The 0.6.2-1 you posted yesterday. But see above : Invoking the system
by "friendly name" gets a random MAC address, even if the system has a
MAC address configured in Cobbler, but renaming the system to its MAC
address "fixes" this.

> > My DHCP server has only static entries, which means that if
> > Koan used the MAC address I've put in the Cobbler system it would work,
> > but the random MAC address won't ever be able to get an IP address (and
> > this corporate network _must_ stay this way).
> >
> > Using Koan's "--display", it does seem like the MAC address isn't
> > obtained from Cobbler.
> >
> > Am I maybe simply doing something wrong?
> >
> > On a related note, I do see "virt_path" and "virt_type" in the Cobbler
> > systems, but I don't see "virt_ram", which would be very useful to be
> > able to set on a per-system basis in my case.
> >   
> 
> Conceptually, profiles are there to describe what the purpose of the 
> system is and it's requirements.
> If a profile states that a configuration needs "X" amount of RAM, it is 
> important to honor that.
> 
> The overrides on storage are for cases such as a development profile 
> being created centrally, and the local user
> wanting to install it in a different location (for instance, say they 
> had a large partition on the domU they wanted
> to use).
> 
> Overriding the amount of virtual RAM on the koan command line is 
> possible, but we do not want folks
> thinking of RAM requirements for individual systems because that defeats 
> the point of the profile
> abstraction.

I don't want to override anything on the koan command line. I'm more
than fine with having everything in Cobbler!

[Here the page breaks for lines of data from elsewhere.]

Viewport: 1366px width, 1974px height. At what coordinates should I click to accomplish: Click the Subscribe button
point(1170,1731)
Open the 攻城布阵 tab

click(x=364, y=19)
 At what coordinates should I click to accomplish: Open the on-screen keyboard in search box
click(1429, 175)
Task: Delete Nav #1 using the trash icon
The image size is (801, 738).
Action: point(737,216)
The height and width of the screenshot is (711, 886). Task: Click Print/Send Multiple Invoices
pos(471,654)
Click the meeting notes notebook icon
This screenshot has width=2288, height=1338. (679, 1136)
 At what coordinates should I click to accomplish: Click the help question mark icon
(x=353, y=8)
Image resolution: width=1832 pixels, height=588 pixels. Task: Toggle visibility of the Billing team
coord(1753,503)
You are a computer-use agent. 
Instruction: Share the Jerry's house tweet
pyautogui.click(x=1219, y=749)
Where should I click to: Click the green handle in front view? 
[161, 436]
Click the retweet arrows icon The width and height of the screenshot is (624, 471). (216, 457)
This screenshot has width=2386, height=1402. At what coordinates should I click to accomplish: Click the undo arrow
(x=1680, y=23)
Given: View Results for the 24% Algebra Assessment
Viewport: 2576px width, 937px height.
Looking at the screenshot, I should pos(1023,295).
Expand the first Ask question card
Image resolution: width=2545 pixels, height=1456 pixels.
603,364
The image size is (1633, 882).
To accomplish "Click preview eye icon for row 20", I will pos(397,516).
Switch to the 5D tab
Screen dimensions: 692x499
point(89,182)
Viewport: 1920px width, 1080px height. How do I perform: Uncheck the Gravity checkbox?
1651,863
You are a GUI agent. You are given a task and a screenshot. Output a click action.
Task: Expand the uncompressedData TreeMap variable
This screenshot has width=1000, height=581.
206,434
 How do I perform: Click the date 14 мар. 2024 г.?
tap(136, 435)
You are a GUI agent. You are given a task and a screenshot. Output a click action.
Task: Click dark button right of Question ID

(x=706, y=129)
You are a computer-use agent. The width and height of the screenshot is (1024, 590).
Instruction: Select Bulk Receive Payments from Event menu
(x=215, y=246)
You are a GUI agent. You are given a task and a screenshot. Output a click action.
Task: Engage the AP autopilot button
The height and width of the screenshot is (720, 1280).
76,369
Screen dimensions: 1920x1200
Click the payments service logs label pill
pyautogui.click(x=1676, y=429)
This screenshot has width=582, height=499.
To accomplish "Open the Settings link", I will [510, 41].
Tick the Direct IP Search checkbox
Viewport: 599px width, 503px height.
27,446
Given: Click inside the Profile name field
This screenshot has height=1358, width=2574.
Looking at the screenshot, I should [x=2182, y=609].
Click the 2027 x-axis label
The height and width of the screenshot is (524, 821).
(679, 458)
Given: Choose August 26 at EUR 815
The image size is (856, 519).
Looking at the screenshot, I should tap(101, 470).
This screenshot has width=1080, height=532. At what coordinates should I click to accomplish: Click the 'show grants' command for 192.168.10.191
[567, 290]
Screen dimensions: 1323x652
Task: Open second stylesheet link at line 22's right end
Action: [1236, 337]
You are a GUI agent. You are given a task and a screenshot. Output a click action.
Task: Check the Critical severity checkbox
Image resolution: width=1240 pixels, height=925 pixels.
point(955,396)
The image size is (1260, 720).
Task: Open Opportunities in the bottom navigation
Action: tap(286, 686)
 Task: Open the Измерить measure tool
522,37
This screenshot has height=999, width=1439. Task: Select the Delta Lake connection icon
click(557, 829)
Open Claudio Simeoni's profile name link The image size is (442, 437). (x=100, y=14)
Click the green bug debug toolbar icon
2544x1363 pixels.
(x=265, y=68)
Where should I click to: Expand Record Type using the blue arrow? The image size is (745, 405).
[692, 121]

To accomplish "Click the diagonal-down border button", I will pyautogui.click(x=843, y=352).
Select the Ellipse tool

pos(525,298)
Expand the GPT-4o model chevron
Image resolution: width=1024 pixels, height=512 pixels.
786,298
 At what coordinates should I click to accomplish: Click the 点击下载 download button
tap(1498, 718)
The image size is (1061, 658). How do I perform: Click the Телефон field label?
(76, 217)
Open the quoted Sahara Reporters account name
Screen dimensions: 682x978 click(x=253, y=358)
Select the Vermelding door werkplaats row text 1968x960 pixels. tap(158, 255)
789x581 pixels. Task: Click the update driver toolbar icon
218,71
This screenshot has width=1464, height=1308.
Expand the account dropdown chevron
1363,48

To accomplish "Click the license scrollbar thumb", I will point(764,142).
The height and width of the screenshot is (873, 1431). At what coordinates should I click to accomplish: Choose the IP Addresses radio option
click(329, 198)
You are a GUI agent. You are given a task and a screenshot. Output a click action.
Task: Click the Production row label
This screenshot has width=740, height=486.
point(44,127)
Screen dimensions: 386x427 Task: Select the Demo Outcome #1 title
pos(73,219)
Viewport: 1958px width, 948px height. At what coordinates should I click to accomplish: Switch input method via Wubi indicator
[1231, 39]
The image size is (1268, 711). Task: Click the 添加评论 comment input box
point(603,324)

But in my case, I'd need my profile to be :
- virt_path: /dev/data/$name,/dev/data/swap$name
  (I'm not sure if this can be done, I can live with overriding it in
   all system configurations, which is what I've done for now)
- virt_ram: 512

Then the default system associated to be :
- virt_path: <<inherit>>
- virt_ram: <<inherit>>
...where I only change the name, hostname and MAC address.

Here I'd like to be able to change virt_ram on a per-system basis, but
it doesn't seem possible currently (or maybe I just need to "manually"
add it to the system file?).

In my scenario, we're not talking about thousands of servers, more like
a few dozens in each location, with locations being very remote and
having each their own cobbler instance, so I'm thinking about creating
a system entry in Cobbler for each and every host and guest I have.

Obviously, they'll all inherit most of their configuration from a given
profile, but I'll need to override some settings here and there.